構成台本を書き上げ、投影したい写真の枚数を数えたら、なんと50枚以上になってしまった。果たしてこんなに多くの枚数の写真を使わせて頂けるものなのか、厚かましいお願いだと恐縮していたのだが、快くお貸し下さった。そして、奥様の星野直子さんをはじめ、星野道夫事務所の皆様の多大なるご協力を得て、僕が写真集などでは探せなかった写真も、僕のイメージ通りの写真を探して下さった。その結果、今回の舞台で投影させていただく写真の枚数は、60枚近くに及んでいる。星野さんの素晴らしい写真の数々を、大きなスクリーンで、出来る限りの最高の画質で皆様にお観せしたいと思っております。

写真に関してもう一人、多大な協力を頂いた方がいます。星野道夫さんに影響を受けて写真家になり、現在もアラスカの写真を撮り続けている、自然写真家の松本紀生さん。僕は松本さんの写真展や講演を拝見しているし、情熱大陸で放送された時も拝見した。彼の写真集、「原野行」も持っている。

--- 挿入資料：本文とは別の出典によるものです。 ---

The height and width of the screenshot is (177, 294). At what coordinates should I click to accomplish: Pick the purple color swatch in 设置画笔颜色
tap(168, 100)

僕の好きな写真家の一人だ。

今回の作品の構成上、どうしても満点の星空の写真が2枚必要でした。でも、星野さんは満天の星空の写真を撮影していませんでした。仕方なく写真を使用しないで行おうと考えていました。でも、ふと松本さんの事を思い出し、もし松本さんが満天の星空を撮影していたらお貸し頂けないものかと考えました。その事を星野直子さんに相談すると、星野さんから松本さんに問い合わせて下さり、その後僕が詳細をやり取りし、満天の星空の写真を2枚お借りできる事になりました。2枚ともシーンにぴったりの素晴らしい写真です。そのうちの一枚は、なんとシーンの状況に合致する、南東アラスカの無人島でクジラを撮影した日の夜に写した、満天の星空の写真でした。南東アラスカの森の中でキャンプをしながら、夜ビーチに出て夜空を仰ぎ見たら、信じられないほどの満天の星空だった・・・そんな写真です。松本さんから写真をお借りできたことで、「悠久の自然 アラスカ」がさらに厚みを増したことは言うまでもありません。